---------- AUSZUG
Das ist eine besonders wichtige Sache, da ich der einzige bin, der
dies an dieser Universität tut und nur einer von wenigen, die es im
Lande tun. Es ist auch deshalb sehr wichtig, weil es an dieser
Universität eine große palästinensische Studentengemeinde gibt, die
durch drakonische Verfügungen daran gehindert wird, ihre Wut und
Frustration über das, was ihrem Volk angetan wurde und noch angetan
wird, auszudrücken. Diese Studenten haben sich total isoliert
gefühlt, als die Universität enge Kontakte zu den
Sicherheitsdiensten des Landes knüpfte. Die Tatsache, dass die
Universität durch Vergabe akademischer Grade eng mit den
Sicherheitsdiensten zusammenarbeitet, ist an sich kein Verbrechen,
aber da diese täglich die Besatzung in den palästinensischen
Gebieten praktizieren, bedeutet ihre Gegenwart auf dem Campus, dass
die akademische Welt bedeutend in die Fortdauer des Unglücks
verwickelt ist.
Wie ich an meinem
eigenen Fall erlebte, ist Druck von außen auf ein Land wirksam,
dessen Bewohner als Teil der zivilisierten Welt betrachtet werden
wollen, aber deren Regierung mit ihrer ausdrücklichen oder
stillschweigenden Hilfe eine Politik verfolgt, die alle bekannten
Menschen- und Bürgerrechte verletzt. Weder die UN noch die US oder
die europäischen Regierungen oder Gemeinschaften haben an Israel
eine Botschaft gesandt, dass diese Politik unannehmbar ist und dass
sie gestoppt werden müsste. Nun ist es an den zivilen Gemeinschaften
und Organisationen wie die Ihrige Botschaften an die israelischen
Akademiker, Geschäftsleute, Künstler, Hi-tech-Industrielle und jede
andere Sektion dieser Gesellschaft zu senden, dass solche Politik
auch einen Preis hat.
Ich danke Ihnen im
voraus für Ihre Unterstützung. Sollten Sie sich entscheiden, bei
dieser kühnen Taktik mitzumachen, ermächtigen Sie mich und meine
Freunde, zusammen mit unsern palästinensischen Kollegen, eine
gerechte Basis für Frieden und Versöhnung in Palästina zu schaffen
- davon bin ich überzeugt .
Ilan Pappe ist
leitender Dozent an der Fakultät für politische Wissenschaften an
der Universität Haifa und der Vorsitzende des Emil-Touma-Institutes
für palästinensische Studien in Haifa.
--------------------
---------- ANGEZEIGTE DATEN
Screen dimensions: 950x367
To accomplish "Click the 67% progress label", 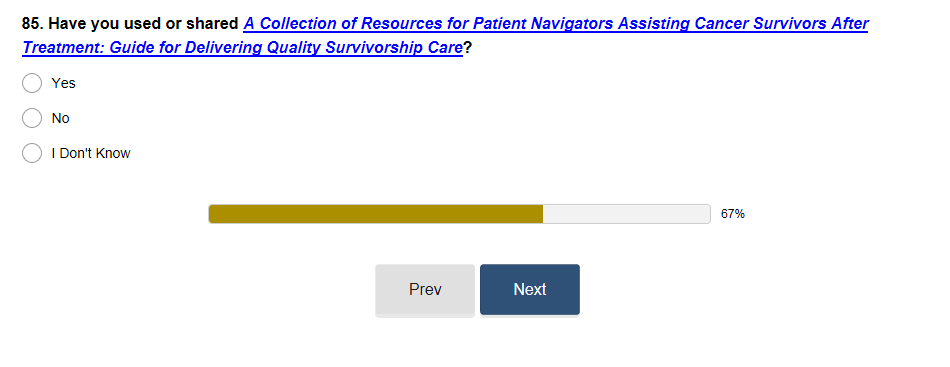I will click(732, 214).
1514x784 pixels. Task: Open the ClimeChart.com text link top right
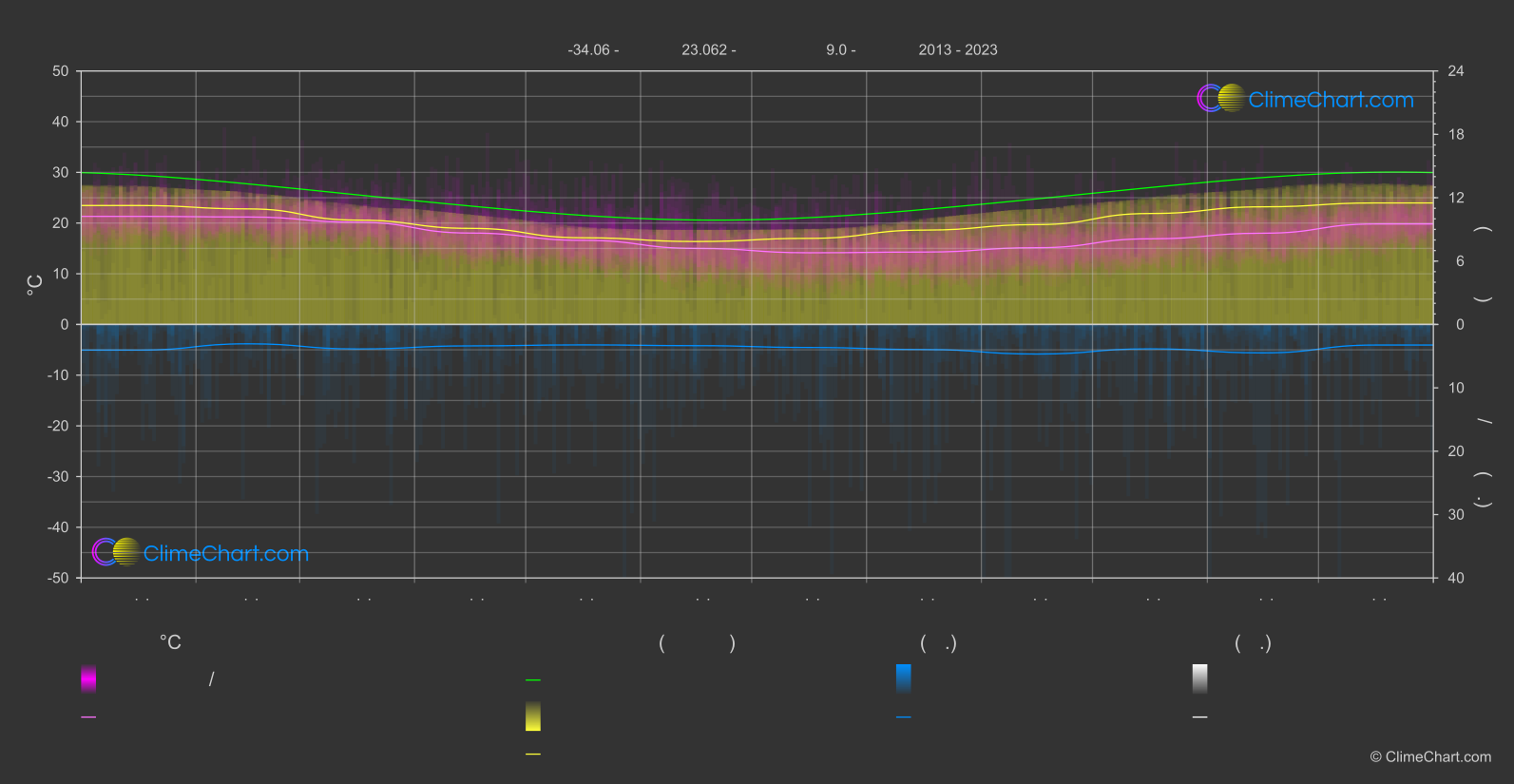pyautogui.click(x=1331, y=100)
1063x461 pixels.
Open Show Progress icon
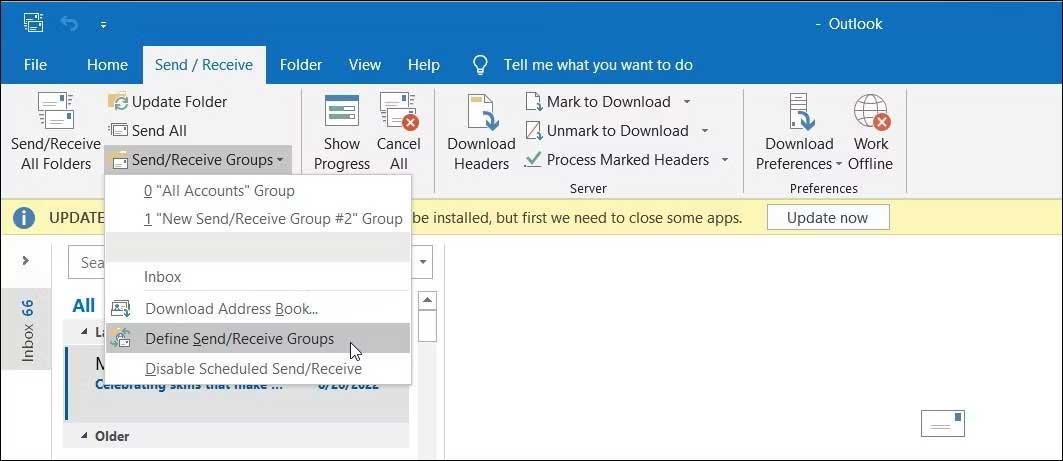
--------------------
[SCHRIFTLICHE AUFGABE 1]
Welchem Institut steht Ilan Pappe laut dem Auszug als Vorsitzender vor?
[SCHRIFTLICHE AUFGABE 2]
Schreiben Sie aus den Datensätzen den Abschnitt von der Zeile mit „1514x784 pixels. Task: Open“ bis zum Ende der Datensätze genau ab, beide Enden eingeschlossen. Lassen Sie die Bilder dabei weg.
Der Auszug und die Datensätze haben nichts miteinander zu tun.

[VOLLSTÄNDIGE ANTWORT 1]
Dem Emil-Touma-Institut für palästinensische Studien in Haifa.

[VOLLSTÄNDIGE ANTWORT 2]
1514x784 pixels. Task: Open the ClimeChart.com text link top right
pyautogui.click(x=1331, y=100)
1063x461 pixels.
Open Show Progress icon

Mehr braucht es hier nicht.